He was a larger than life fellow, with a big booming voice and a barrel chest always clad in Mexican Guayabera shirts. And he wore hearing aids the size of bricks behind his ears.
A hole was drilled in the floor of his van under the driver’s seat. A hose with a funnel was inserted in the hollow, which enabled him to urinate as he drove on long road trips or just around town.
I first met Joel on my first day as a professional reporter at the Galveston Daily News back in 1988. I was all of 23. And I thought he was ancient. He must have been something like 55.
Joel, a competitive shotgun shooter, lost his hearing one blast at a time in an era when hearing protection on ranges was not as common as today.
He was a kind-hearted soul who operated his own outreach to the hard-of-hearing in Galveston, Texas. He would give a needy person a hearing aid and twenty bucks to get it fitted at a local hospital.
Whenever I would ask Joel how on earth he could afford to give away hearing aids, he would just smile and shake his head. It would remain a mystery until my final week at that paper.
Joel played up being a Texas good ‘ol boy. (He once weathered a hurricane sitting in a closet reloading shotgun shells with a kerosene lamp burning.) But the Joel I knew also would read Plato in his evenings at home.
He is the sort of fellow worthy of emulation. But my wife won’t let me drill a hole in the floor of my truck or load shotgun shells by kerosene light.

* * * * *

* [Task details] Reproduce the stretch of the passage about Joel from "I first met" through "a local hospital.", keeping every word and mark unchanged. The entries that come next play no part in this exercise.

* * * * *

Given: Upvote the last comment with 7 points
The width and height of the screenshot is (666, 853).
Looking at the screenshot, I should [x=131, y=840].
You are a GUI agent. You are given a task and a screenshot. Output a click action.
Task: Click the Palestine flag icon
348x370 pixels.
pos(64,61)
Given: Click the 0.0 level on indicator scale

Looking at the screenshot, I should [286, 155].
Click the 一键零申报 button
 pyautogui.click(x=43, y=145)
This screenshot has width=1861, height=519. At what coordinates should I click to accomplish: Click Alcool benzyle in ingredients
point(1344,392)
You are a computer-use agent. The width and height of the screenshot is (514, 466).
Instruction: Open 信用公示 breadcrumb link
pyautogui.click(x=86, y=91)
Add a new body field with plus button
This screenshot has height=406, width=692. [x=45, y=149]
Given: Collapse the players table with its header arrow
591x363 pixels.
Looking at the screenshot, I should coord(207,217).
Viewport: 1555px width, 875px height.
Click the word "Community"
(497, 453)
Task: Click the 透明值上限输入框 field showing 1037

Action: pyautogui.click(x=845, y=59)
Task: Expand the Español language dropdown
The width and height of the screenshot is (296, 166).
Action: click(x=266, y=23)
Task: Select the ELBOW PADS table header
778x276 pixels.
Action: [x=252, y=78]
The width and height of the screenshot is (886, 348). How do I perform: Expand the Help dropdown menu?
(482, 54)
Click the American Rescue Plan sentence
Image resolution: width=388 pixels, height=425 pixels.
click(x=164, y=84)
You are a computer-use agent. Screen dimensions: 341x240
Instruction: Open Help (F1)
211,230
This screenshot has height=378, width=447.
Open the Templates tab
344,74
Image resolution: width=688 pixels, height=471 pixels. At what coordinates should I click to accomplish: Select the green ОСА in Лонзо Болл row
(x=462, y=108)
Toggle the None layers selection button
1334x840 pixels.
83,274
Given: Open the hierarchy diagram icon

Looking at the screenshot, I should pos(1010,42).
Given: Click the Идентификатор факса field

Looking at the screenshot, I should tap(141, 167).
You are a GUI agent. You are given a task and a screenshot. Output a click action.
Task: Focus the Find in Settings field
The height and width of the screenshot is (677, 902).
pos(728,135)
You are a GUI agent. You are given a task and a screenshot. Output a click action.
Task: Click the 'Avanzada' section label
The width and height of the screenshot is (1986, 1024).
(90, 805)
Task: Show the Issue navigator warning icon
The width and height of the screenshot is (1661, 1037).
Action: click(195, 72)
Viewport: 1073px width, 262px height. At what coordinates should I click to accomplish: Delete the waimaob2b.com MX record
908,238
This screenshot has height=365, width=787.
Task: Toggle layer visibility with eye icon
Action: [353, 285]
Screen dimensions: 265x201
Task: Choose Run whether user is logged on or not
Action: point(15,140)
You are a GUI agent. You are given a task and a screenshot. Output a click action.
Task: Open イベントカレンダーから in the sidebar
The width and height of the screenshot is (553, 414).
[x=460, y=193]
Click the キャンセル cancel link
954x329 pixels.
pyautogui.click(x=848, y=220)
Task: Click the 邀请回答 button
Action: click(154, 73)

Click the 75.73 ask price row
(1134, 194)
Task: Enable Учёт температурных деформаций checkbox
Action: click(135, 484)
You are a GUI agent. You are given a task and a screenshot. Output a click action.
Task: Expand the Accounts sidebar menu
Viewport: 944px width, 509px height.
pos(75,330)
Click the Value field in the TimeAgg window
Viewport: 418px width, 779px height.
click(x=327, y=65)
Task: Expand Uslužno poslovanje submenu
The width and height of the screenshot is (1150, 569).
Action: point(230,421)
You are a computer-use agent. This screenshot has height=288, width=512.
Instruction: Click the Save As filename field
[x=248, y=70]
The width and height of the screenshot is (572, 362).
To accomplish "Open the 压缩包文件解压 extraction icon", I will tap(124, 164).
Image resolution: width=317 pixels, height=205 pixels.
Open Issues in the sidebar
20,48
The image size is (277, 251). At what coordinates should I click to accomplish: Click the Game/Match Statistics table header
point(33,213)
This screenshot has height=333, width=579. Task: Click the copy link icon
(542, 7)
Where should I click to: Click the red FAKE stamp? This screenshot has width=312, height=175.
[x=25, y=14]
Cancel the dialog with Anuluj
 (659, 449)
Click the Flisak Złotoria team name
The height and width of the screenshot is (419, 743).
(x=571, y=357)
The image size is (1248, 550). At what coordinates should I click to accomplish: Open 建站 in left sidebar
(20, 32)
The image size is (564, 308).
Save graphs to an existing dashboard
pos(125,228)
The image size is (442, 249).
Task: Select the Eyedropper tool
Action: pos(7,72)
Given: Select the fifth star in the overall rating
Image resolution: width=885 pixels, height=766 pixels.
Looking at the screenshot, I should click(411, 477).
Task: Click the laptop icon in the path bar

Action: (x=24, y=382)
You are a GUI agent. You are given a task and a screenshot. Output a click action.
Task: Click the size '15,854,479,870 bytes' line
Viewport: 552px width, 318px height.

* * * * *

* [Result of the task]
I first met Joel on my first day as a professional reporter at the Galveston Daily News back in 1988. I was all of 23. And I thought he was ancient. He must have been something like 55.
Joel, a competitive shotgun shooter, lost his hearing one blast at a time in an era when hearing protection on ranges was not as common as today.
He was a kind-hearted soul who operated his own outreach to the hard-of-hearing in Galveston, Texas. He would give a needy person a hearing aid and twenty bucks to get it fitted at a local hospital.